Emerging lockfile standards, wheel format improvements, index metadata, disabling sdists and installers like uv are all improving. rules_python is downstream of all these things and is also improving. These things just take time.

  1. pip installing this dependency works fine

Are we sure that “pip wheel” outside bazel fails too? I don’t think it will. If I had an arm64 machine I could test it. My understanding of the PEP 517 build hooks is that they are invoked for both pip install and pip wheel.

The problem here boils down essentially to: “running other people’s build makefiles”. So it’s a bit unrealistic to solve completely in the presence of non-hermetic, Turing complete systems. Stating that “pip install works” is the same as saying “works on my machine”.


I think as you’ve mentioned, the workarounds in order of effort for you are probably:

  • Upstream bottleneck project starts publishing wheels for your platform
  • You build a bottleneck wheel out of band and store the wheel somewhere accessible to your lockfile producing system and your build system. Tools like https://github.com/python-wheel-build/fromager or https://cibuildwheel.pypa.io/en/stable/ might be useful
  • Switch to alternative rules like rules_pycross or rules_py that may have better support for sdist at the moment
  • Build your own bazel integration for sdist (and consider contributing them to rules_python)

@mark-thm
Copy link
Contributor Author

mark-thm commented Oct 25, 2024

Are we sure that “pip wheel” outside bazel fails too?

It fails for me, yes: replicating the pip wheel command with args outside of Bazel using a Linux arm64 machine with a fresh venv and no system level deps installed results in an identical error.

Stating that “pip install works” is the same as saying “works on my machine”.

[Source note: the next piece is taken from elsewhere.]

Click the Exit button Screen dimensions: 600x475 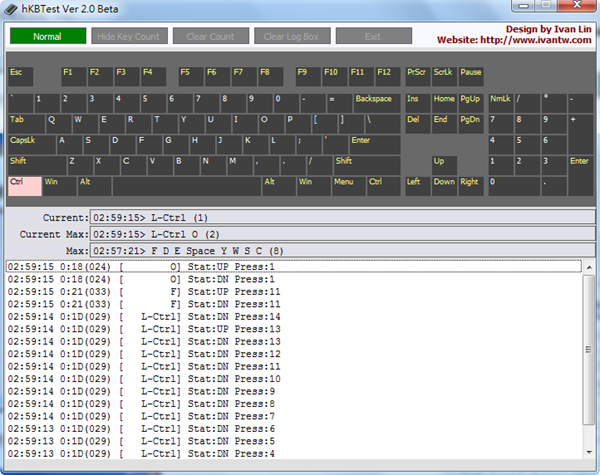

I’m not an expert here, but I disagree with this. In particular, I’m trying to call attention to the differences in behavior of pip wheel and pip install. What I observe:

  • pip wheel assumes something external has satisfied build dependencies, and then builds a wheel
  • pip install will analyze declared build system dependency information and then do the work required to make those dependencies available (by downloading or downloading and building build system dependencies)

@groodt
Copy link
Collaborator

groodt commented Oct 25, 2024

That’s a misunderstanding I believe. I’ll try a repro on a non arm64 machine to demonstrate. Both subcommands invoke build backends hooks. eg. They both offer “—no-build-isolation” arguments.

Indeed, before pip installs any sdist dependency, a wheel is always built first.

@groodt
Copy link
Collaborator

groodt commented Oct 25, 2024

Looking at the full wheel command executed in the trace, I think I know why pep517 build hooks aren’t pulling down the build dependencies declared in the bottleneck pyproject.toml.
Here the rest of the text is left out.